_Work to be completed_
From first line to last, the records below are to be duplicated exactly.

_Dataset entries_
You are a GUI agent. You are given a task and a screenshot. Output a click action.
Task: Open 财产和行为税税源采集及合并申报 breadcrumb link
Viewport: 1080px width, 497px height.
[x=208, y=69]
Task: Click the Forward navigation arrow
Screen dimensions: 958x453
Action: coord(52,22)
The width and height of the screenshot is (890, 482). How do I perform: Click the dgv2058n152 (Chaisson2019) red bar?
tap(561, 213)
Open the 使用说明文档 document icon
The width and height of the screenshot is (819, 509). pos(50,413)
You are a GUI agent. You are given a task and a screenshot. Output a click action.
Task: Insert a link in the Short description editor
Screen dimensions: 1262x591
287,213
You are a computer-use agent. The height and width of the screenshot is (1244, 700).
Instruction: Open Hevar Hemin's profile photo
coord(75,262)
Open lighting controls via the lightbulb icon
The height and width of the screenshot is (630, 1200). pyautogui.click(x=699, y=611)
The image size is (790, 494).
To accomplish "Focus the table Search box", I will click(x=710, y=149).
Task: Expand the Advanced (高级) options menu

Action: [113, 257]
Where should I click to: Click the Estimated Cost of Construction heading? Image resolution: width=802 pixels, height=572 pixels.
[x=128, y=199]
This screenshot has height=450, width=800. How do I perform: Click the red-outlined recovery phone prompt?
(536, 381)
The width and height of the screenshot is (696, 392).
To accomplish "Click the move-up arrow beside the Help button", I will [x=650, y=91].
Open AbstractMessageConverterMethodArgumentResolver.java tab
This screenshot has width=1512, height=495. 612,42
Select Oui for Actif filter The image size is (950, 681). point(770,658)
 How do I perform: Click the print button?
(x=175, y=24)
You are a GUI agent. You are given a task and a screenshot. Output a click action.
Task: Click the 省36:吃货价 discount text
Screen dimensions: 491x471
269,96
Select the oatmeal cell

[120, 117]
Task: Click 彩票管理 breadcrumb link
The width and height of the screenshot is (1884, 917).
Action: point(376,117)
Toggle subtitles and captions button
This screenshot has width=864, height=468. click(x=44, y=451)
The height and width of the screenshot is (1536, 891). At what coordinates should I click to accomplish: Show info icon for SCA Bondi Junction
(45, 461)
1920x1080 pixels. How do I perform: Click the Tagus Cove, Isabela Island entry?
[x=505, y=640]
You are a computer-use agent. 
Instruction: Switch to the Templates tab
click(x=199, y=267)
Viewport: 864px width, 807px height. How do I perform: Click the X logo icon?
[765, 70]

_The answer_
You are a GUI agent. You are given a task and a screenshot. Output a click action.
Task: Open 财产和行为税税源采集及合并申报 breadcrumb link
Viewport: 1080px width, 497px height.
[x=208, y=69]
Task: Click the Forward navigation arrow
Screen dimensions: 958x453
Action: coord(52,22)
The width and height of the screenshot is (890, 482). How do I perform: Click the dgv2058n152 (Chaisson2019) red bar?
tap(561, 213)
Open the 使用说明文档 document icon
The width and height of the screenshot is (819, 509). pos(50,413)
You are a GUI agent. You are given a task and a screenshot. Output a click action.
Task: Insert a link in the Short description editor
Screen dimensions: 1262x591
287,213
You are a computer-use agent. The height and width of the screenshot is (1244, 700).
Instruction: Open Hevar Hemin's profile photo
coord(75,262)
Open lighting controls via the lightbulb icon
The height and width of the screenshot is (630, 1200). pyautogui.click(x=699, y=611)
The image size is (790, 494).
To accomplish "Focus the table Search box", I will click(x=710, y=149).
Task: Expand the Advanced (高级) options menu

Action: [113, 257]
Where should I click to: Click the Estimated Cost of Construction heading? Image resolution: width=802 pixels, height=572 pixels.
[x=128, y=199]
This screenshot has height=450, width=800. How do I perform: Click the red-outlined recovery phone prompt?
(536, 381)
The width and height of the screenshot is (696, 392).
To accomplish "Click the move-up arrow beside the Help button", I will [x=650, y=91].
Open AbstractMessageConverterMethodArgumentResolver.java tab
This screenshot has width=1512, height=495. 612,42
Select Oui for Actif filter The image size is (950, 681). point(770,658)
 How do I perform: Click the print button?
(x=175, y=24)
You are a GUI agent. You are given a task and a screenshot. Output a click action.
Task: Click the 省36:吃货价 discount text
Screen dimensions: 491x471
269,96
Select the oatmeal cell

[120, 117]
Task: Click 彩票管理 breadcrumb link
The width and height of the screenshot is (1884, 917).
Action: point(376,117)
Toggle subtitles and captions button
This screenshot has width=864, height=468. click(x=44, y=451)
The height and width of the screenshot is (1536, 891). At what coordinates should I click to accomplish: Show info icon for SCA Bondi Junction
(45, 461)
1920x1080 pixels. How do I perform: Click the Tagus Cove, Isabela Island entry?
[x=505, y=640]
You are a computer-use agent. 
Instruction: Switch to the Templates tab
click(x=199, y=267)
Viewport: 864px width, 807px height. How do I perform: Click the X logo icon?
[765, 70]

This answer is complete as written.